La transparence doit être mise en balance avec le besoin de confidentialité et de protection de la vie privée des membres de l’assemblée citoyenne. La pratique veut que les présentations des experts puissent être diffusées et retransmises, mais que les discussions des membres de l'assemblée restent confidentielles. En outre, il convient de toujours rappeler aux participants qu'ils peuvent n'indiquer que leur prénom et non leur nom de famille (par exemple lors de sessions en ligne ou d'échanges avec des journalistes).

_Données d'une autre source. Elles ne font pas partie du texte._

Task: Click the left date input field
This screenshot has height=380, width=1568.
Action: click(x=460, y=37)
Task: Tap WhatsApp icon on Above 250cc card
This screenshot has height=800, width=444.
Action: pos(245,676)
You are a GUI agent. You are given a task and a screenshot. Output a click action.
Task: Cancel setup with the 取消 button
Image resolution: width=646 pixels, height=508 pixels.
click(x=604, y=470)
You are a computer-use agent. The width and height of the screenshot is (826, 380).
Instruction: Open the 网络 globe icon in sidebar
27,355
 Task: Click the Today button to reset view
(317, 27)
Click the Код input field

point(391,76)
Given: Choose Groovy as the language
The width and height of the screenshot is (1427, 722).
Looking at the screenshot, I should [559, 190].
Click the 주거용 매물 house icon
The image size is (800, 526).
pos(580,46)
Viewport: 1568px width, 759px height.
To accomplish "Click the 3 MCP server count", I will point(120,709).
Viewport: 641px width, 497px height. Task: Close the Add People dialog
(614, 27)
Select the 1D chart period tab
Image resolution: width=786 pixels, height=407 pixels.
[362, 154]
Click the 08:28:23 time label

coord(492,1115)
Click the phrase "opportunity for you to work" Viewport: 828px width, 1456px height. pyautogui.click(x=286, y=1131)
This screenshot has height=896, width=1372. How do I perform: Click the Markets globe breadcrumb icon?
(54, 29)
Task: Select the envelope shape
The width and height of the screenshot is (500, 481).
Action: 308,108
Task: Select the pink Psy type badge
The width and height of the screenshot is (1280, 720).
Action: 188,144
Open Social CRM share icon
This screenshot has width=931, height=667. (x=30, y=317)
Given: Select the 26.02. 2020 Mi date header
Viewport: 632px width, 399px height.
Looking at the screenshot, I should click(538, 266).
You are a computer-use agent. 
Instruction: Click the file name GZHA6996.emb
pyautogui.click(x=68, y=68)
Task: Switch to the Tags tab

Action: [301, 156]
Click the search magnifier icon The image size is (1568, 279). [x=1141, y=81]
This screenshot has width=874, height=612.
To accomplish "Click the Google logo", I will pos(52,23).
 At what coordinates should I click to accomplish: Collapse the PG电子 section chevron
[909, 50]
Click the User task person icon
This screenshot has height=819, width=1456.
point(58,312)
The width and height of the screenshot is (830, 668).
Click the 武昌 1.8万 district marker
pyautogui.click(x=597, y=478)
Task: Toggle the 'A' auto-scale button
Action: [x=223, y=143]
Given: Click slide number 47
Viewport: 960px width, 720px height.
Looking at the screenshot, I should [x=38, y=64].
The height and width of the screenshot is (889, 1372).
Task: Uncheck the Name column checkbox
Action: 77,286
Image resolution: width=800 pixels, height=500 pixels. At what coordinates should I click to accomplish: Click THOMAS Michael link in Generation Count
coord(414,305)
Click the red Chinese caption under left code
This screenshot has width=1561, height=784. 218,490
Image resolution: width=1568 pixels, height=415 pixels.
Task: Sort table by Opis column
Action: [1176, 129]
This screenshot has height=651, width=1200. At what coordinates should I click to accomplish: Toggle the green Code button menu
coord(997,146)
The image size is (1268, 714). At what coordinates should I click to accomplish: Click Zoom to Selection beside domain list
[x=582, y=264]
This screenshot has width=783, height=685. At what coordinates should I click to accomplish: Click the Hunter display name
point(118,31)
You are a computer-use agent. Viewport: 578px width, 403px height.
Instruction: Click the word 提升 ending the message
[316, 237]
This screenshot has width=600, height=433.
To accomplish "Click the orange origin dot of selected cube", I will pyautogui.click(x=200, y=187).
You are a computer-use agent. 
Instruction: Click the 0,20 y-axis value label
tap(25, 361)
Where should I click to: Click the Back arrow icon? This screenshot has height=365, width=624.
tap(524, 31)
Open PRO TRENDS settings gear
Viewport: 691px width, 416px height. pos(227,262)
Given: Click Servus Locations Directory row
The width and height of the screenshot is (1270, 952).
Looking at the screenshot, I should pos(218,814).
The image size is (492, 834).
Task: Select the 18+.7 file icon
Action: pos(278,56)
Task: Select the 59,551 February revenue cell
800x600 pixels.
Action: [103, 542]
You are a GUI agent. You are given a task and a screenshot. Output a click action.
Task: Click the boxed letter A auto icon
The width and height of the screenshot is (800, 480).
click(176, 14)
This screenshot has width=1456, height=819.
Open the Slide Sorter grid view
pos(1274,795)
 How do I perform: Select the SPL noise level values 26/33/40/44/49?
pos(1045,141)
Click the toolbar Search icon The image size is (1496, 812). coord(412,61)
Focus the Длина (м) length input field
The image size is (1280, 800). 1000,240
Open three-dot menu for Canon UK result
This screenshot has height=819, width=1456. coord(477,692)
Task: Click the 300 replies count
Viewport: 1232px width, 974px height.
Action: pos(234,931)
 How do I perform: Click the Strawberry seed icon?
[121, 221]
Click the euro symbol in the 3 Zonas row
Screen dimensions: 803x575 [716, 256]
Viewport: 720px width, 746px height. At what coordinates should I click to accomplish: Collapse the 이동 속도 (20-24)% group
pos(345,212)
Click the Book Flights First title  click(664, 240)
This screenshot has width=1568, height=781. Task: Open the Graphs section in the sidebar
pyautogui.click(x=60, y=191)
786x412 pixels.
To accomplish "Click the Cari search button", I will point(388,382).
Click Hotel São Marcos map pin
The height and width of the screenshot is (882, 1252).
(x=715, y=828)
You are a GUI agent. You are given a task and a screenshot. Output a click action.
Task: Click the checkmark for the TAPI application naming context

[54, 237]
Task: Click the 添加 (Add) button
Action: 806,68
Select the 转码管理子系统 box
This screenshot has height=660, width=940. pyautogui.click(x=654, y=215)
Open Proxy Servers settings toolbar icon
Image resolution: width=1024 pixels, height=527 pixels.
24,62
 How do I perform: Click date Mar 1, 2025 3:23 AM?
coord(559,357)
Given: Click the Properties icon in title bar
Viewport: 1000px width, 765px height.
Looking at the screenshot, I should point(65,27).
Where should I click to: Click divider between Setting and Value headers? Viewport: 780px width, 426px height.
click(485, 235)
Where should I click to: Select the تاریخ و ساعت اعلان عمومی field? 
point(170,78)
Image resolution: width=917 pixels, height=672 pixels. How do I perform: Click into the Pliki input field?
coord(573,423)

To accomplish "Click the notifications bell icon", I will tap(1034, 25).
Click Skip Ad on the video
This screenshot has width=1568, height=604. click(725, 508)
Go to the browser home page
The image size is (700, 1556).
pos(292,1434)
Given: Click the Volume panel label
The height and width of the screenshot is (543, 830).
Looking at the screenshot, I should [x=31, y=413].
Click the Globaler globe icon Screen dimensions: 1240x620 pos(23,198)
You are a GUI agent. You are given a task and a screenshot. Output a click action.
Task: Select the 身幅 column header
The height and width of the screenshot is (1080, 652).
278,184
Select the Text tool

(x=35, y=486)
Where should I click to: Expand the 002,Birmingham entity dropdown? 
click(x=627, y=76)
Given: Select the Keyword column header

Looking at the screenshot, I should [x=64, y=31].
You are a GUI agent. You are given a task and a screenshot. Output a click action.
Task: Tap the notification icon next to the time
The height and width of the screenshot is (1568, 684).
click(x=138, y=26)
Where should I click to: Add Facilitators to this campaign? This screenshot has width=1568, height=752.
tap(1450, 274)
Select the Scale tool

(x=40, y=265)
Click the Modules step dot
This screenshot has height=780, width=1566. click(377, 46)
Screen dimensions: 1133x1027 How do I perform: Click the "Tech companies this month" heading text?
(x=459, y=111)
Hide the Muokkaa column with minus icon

Tous les citoyens doivent pouvoir accéder au rapport sur le processus et ses résultats. Un site web dédié peut être utilisé pour rendre compte et communiquer autour du suivi, en indiquant un stade de traitement et en décrivant les mesures prises à la suite de l’assemblée citoyenne.
Une justification claire et écrite doit idéalement être donnée pour chaque recommandation citoyenne. Six à douze mois après la publication du rapport, un autre week-end de réunion peut être organisé afin que l’assemblée puisse examiner les actions du gouvernement. En outre, il est possible d'impliquer formellement les citoyens dans la phase de suivi par le biais d’un comité de suivi composé de membres de l'assemblée tirés au sort.
Idéalement, quelques rencontres entre l'autorité publique et les participants aux processus délibératifs doivent être planifiées pour la période suivant la réception des recommandations. Ces moments de contact servent à communiquer et à impliquer les citoyens et les différentes parties prenantes au sujet de la réponse et du suivi politique et administratif.
Dans certains processus, les recommandations ne sont pas seulement présentées à l'autorité qui les a commandées, mais aussi aux parties prenantes concernées et au public. Il est également possible d'impliquer les parties prenantes et les organisations de la société civile concernées afin d'évaluer la réponse de l'autorité responsable.
La réalisation d'évaluations indépendantes est l’approche la plus crédible pour évaluer un processus. Pour les processus plus petits et plus courts, l’OCDE recommande des auto-rapports par les membres et les organisateurs qui peuvent également améliorer l'expérience d'apprentissage.